Work required :: Reproduce verbatim the records beginning with the line containing "The width and height of the screenshot is (722, 512)." and continuing through the line containing "Toggle the select-all", and output only those lines.

※ ※ ※

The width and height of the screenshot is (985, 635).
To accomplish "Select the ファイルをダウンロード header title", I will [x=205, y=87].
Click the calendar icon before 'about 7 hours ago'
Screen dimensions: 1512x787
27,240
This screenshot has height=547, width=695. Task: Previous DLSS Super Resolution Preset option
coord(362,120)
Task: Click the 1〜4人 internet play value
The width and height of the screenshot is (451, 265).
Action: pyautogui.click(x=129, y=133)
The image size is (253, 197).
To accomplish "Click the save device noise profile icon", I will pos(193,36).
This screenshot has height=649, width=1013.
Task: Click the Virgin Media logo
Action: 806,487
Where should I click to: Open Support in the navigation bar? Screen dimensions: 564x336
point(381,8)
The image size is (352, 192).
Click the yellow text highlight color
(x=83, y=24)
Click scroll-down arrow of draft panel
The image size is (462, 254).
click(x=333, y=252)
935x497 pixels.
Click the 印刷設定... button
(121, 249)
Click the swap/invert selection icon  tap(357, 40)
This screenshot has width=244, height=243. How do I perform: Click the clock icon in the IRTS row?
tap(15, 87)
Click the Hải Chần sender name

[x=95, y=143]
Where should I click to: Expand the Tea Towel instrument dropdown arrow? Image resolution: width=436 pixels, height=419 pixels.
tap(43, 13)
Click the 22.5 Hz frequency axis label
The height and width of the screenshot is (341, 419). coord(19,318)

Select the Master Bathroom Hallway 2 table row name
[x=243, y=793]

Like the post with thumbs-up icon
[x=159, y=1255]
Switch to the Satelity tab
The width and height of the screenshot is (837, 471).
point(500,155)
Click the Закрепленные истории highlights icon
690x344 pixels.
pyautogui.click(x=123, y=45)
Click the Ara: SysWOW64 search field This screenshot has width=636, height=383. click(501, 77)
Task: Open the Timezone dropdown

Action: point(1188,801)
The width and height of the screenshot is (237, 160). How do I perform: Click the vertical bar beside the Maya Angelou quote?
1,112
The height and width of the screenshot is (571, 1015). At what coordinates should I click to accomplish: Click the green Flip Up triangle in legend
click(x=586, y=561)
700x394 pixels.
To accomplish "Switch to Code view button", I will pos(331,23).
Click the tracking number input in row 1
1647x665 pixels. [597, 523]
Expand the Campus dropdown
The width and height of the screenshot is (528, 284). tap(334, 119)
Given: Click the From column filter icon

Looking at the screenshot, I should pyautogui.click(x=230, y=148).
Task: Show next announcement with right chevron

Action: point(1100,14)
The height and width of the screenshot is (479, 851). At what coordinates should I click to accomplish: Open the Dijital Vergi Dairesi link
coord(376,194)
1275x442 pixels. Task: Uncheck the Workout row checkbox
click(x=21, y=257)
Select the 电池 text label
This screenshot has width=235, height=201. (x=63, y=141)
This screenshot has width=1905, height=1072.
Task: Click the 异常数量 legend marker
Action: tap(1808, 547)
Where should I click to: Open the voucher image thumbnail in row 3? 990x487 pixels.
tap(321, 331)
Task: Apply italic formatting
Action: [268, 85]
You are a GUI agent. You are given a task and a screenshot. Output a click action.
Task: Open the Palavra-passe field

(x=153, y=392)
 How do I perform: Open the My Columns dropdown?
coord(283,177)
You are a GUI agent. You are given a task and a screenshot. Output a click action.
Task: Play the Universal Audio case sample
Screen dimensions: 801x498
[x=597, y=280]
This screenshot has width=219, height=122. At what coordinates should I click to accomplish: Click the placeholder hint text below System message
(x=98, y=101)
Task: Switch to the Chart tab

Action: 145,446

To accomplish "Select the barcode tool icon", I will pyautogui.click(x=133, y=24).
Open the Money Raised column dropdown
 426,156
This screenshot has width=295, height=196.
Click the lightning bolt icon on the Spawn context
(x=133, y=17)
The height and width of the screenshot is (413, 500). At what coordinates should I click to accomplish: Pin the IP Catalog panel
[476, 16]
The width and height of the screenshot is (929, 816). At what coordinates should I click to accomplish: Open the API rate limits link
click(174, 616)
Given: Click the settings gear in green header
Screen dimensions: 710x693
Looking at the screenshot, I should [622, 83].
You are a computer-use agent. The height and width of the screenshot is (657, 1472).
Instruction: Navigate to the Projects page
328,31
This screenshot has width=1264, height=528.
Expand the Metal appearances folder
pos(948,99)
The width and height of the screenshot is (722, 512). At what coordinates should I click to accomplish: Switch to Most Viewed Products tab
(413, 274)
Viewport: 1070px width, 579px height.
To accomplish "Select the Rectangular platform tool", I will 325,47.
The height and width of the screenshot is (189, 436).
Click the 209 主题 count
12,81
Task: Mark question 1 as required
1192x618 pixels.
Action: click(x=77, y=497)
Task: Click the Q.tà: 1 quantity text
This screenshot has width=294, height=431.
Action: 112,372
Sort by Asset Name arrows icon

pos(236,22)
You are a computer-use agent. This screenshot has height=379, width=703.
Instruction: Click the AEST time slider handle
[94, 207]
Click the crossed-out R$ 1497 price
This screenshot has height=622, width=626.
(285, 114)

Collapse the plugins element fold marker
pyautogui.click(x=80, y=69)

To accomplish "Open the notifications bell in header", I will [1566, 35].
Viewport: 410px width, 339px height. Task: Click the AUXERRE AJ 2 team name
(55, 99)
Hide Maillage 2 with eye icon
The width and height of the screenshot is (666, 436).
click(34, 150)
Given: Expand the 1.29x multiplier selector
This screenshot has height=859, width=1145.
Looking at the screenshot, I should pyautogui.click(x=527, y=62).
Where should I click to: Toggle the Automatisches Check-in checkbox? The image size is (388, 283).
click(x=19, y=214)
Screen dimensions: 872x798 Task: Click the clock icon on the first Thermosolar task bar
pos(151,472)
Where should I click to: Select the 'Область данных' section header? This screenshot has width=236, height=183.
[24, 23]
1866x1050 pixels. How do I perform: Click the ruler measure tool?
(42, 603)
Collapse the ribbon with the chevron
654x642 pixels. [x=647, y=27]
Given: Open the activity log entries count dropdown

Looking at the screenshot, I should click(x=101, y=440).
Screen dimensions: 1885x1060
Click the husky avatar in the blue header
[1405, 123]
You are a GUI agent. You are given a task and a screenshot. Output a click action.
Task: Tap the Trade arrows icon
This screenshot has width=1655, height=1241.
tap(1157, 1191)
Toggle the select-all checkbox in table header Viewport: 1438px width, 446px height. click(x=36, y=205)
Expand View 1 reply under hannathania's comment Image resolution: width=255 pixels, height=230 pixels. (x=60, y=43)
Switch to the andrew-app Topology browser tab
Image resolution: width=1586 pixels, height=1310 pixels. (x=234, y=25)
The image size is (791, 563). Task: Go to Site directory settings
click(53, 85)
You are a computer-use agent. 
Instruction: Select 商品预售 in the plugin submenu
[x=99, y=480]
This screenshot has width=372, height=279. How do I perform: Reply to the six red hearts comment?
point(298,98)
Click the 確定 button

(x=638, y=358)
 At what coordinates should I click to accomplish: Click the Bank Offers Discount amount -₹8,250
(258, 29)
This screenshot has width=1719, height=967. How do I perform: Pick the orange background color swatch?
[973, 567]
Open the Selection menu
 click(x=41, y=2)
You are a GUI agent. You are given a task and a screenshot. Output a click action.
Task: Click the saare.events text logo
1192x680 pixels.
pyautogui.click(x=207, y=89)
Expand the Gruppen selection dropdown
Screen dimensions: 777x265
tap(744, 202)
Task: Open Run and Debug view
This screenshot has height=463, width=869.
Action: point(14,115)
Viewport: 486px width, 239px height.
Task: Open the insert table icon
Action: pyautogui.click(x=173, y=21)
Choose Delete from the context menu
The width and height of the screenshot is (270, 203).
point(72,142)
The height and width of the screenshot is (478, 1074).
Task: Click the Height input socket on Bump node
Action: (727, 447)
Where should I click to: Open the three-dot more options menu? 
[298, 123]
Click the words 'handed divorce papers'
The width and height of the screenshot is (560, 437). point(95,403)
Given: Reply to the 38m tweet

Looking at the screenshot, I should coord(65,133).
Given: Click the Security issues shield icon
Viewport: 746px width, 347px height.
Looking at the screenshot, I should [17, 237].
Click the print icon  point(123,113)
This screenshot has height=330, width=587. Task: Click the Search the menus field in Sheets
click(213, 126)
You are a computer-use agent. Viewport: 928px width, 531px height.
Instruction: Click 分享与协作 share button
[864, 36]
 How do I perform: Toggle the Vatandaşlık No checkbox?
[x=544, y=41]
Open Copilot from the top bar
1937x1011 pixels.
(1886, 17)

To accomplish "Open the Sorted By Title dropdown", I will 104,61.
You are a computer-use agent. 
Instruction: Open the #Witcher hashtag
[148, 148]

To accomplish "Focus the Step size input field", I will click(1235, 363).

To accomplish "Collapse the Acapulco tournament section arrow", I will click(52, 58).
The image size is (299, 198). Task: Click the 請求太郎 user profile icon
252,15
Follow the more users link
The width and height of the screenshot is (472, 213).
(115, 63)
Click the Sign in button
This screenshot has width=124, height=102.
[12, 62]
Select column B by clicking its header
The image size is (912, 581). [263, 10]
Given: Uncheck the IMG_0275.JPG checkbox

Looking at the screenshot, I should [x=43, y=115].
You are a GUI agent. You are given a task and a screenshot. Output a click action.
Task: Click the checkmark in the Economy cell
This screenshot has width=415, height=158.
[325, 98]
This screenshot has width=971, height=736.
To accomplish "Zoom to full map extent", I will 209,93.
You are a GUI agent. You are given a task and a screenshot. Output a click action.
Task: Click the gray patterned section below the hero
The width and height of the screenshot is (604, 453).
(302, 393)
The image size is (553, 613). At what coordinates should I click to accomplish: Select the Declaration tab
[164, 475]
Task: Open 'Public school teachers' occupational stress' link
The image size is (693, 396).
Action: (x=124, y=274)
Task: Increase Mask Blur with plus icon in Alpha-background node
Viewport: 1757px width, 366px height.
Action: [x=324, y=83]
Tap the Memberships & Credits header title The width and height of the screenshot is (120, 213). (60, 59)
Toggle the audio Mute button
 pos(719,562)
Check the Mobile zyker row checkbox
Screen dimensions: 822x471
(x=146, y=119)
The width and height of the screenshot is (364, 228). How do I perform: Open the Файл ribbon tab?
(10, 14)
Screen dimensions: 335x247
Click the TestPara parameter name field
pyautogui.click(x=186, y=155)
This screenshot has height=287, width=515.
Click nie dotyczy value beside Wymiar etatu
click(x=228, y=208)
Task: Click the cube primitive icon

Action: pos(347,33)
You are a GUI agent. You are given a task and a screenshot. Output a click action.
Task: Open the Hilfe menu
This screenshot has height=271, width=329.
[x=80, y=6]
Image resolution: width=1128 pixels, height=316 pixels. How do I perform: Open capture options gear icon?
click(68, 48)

※ ※ ※

Output of the task ::
The width and height of the screenshot is (722, 512). At what coordinates should I click to accomplish: Switch to Most Viewed Products tab
(413, 274)
Viewport: 1070px width, 579px height.
To accomplish "Select the Rectangular platform tool", I will 325,47.
The height and width of the screenshot is (189, 436).
Click the 209 主题 count
12,81
Task: Mark question 1 as required
1192x618 pixels.
Action: click(x=77, y=497)
Task: Click the Q.tà: 1 quantity text
This screenshot has width=294, height=431.
Action: 112,372
Sort by Asset Name arrows icon

pos(236,22)
You are a computer-use agent. This screenshot has height=379, width=703.
Instruction: Click the AEST time slider handle
[94, 207]
Click the crossed-out R$ 1497 price
This screenshot has height=622, width=626.
(285, 114)

Collapse the plugins element fold marker
pyautogui.click(x=80, y=69)

To accomplish "Open the notifications bell in header", I will [1566, 35].
Viewport: 410px width, 339px height. Task: Click the AUXERRE AJ 2 team name
(55, 99)
Hide Maillage 2 with eye icon
The width and height of the screenshot is (666, 436).
click(34, 150)
Given: Expand the 1.29x multiplier selector
This screenshot has height=859, width=1145.
Looking at the screenshot, I should pyautogui.click(x=527, y=62).
Where should I click to: Toggle the Automatisches Check-in checkbox? The image size is (388, 283).
click(x=19, y=214)
Screen dimensions: 872x798 Task: Click the clock icon on the first Thermosolar task bar
pos(151,472)
Where should I click to: Select the 'Область данных' section header? This screenshot has width=236, height=183.
[24, 23]
1866x1050 pixels. How do I perform: Click the ruler measure tool?
(42, 603)
Collapse the ribbon with the chevron
654x642 pixels. [x=647, y=27]
Given: Open the activity log entries count dropdown

Looking at the screenshot, I should click(x=101, y=440).
Screen dimensions: 1885x1060
Click the husky avatar in the blue header
[1405, 123]
You are a GUI agent. You are given a task and a screenshot. Output a click action.
Task: Tap the Trade arrows icon
This screenshot has width=1655, height=1241.
tap(1157, 1191)
Toggle the select-all checkbox in table header Viewport: 1438px width, 446px height. click(x=36, y=205)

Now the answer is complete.